What to do when none of your friends has time for a board or escape room game? Well, you could play on your own and solve the mystery of Journal 29.
Journal 29 calls itself an Interactive Book Game. What you get are 63 riddles on 148 pages and a tiny bit of setup:
»A top secret excavation did not bring any result for 28 weeks. It was on the 29th week that something unexpected happened. The team disappeared and the only thing that was left behind was their Journal.«
Every two pages of the journal contain a riddle. You need a pencil and a browser to solve them. The solution is a word or a number which you enter on a webpage. If your answer is correct you get a keyword, which you will need in future riddles. You can skip some riddles but at some points you can’t get any further unless you have found the keywords from earlier riddles.
I played through the book in five days. Some riddles are fairly easy so you can rush through the pages. But sooner or later you will get stuck. My first big problem was page 12. I was fairly certain how to solve the riddle but none of my ideas led to the right code. So far I hadn’t written anything in the book, to maybe lend it to a friend later. But this little thing got me so frustrated that I ripped out the page and started playing with some symbols to solve this. But still, I couldn’t. One day later I still had no idea, so I looked at the hints & tips section of the book’s website. Of course, there was no need to rip the page out. The hints were right in front of me. I was just too blind to see.
In the end I needed help with 8 out of 63 riddles. It was probably not a good idea to start the book when I had a deadline in front of me. I felt rushed, I should have taken more time. I guess I could have solved another four riddles without any help if I had tried them again some days later. The riddles are not unfair.
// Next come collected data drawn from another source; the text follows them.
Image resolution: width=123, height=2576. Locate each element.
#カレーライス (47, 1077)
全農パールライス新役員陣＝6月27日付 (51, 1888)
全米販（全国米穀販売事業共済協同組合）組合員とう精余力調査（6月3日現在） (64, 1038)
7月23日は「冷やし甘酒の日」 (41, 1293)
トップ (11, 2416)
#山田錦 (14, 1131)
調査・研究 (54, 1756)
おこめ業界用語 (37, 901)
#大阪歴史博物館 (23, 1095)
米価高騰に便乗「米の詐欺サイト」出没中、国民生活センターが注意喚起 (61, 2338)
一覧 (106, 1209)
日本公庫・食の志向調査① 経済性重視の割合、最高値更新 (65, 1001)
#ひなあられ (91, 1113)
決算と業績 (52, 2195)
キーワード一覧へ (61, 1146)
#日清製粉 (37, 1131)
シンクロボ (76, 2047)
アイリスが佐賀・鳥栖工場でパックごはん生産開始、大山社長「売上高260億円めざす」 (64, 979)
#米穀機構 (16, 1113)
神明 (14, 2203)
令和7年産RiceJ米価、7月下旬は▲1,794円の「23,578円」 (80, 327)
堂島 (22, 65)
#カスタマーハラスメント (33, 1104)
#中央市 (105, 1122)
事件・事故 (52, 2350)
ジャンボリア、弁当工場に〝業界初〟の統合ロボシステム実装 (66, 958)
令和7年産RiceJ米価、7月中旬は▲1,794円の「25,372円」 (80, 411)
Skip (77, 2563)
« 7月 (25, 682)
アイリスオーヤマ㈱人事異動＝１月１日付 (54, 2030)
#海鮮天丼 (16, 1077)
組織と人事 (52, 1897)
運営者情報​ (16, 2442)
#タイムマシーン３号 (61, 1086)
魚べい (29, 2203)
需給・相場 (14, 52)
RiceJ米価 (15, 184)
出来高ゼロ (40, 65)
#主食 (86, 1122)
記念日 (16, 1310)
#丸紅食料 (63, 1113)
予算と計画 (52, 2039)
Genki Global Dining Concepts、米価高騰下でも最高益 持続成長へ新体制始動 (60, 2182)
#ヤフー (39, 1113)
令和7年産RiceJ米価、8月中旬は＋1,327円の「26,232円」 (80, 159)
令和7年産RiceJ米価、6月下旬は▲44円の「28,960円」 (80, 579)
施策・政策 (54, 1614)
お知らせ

There are enough hints to solve them. Although you might find a hint but interpret it the wrong way. In two or three cases I was far off with my ideas. Very far off. Sometimes it doesn’t help if you know a lot of other riddles, you tend to make things too complicated. Here’s a little advice: If you think about writing an algorithm because you are convinced that a certain riddle is based on a certain Chiffre, you are on the wrong track!
There are three small things the book could have improved on:
- You enter the codes on a website. It is fairly easy to collect all the wrong answers and give some hints (if a user wants them), if certain codes are entered that indicate that the user is on the right track but not quite there.
- The book starts with a tiny setup. It would have been nice to advance the story through the website. I always prefer a story to »just« puzzle solving without much context.
- As per usual: QR codes are ugly. And you don’t even need them cause the URLs are short and easy enough. There is also no need to write »Scan or visit the url above to answer and collect the key« on every second page.
Despite my usual nitpicking, this is a really great book for everybody who loves riddles. You can play it on your own when your friends don’t have time for another escape room game. It’s cheaper than most of the current escape room games and will definitely last longer. This is also a good idea for a present.
And don’t rush this like me – take your time!